> Task statement
Pictures aside, return all of the records exactly as they stand.

─── Records provided ───

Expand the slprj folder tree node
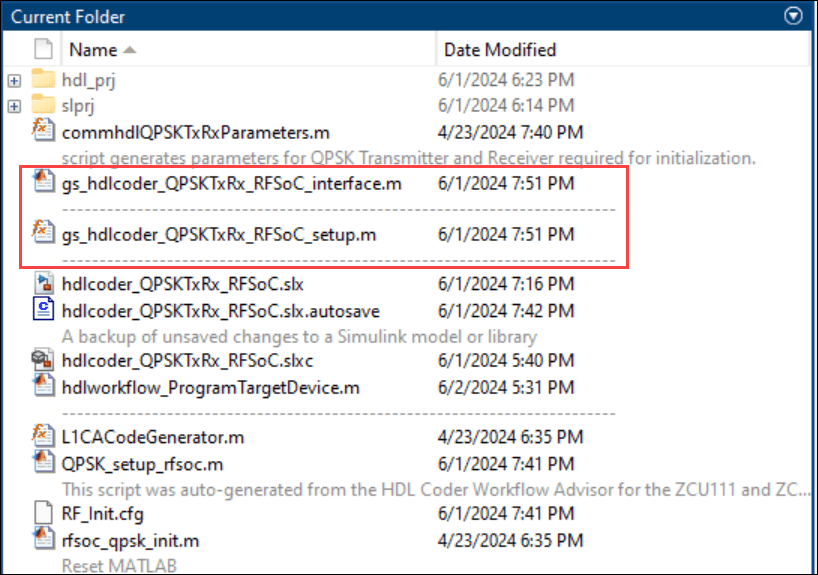 (x=14, y=106)
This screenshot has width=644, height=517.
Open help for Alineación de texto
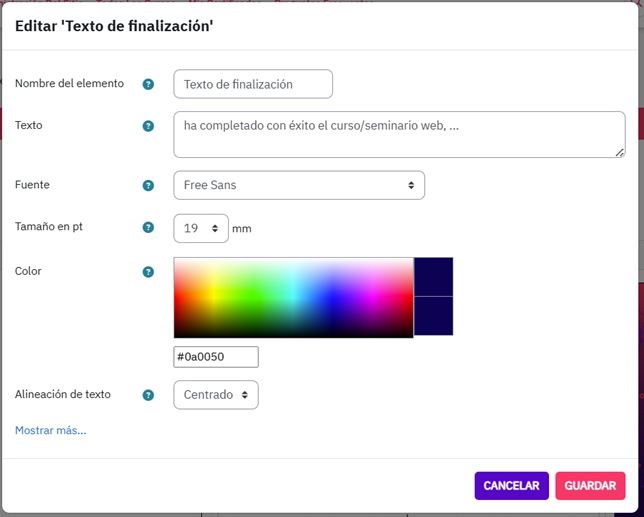coord(148,395)
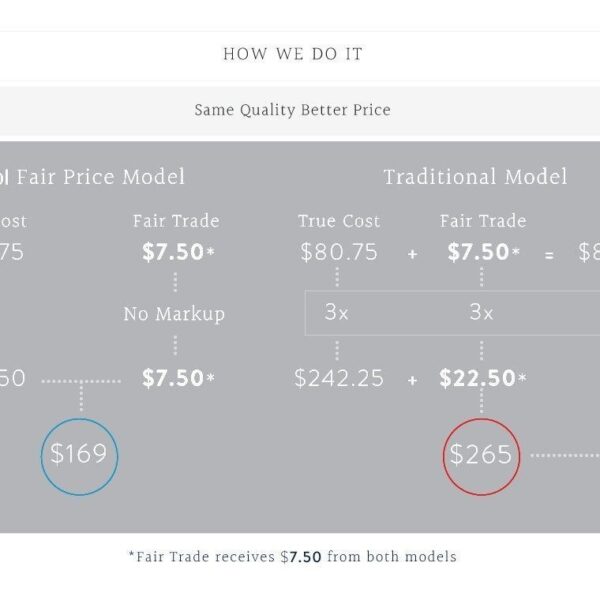
Task: Click the first 3x markup multiplier
Action: coord(336,312)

───

> Solution to the problem
Expand the slprj folder tree node
 (x=14, y=106)
This screenshot has width=644, height=517.
Open help for Alineación de texto
coord(148,395)
Task: Click the first 3x markup multiplier
Action: coord(336,312)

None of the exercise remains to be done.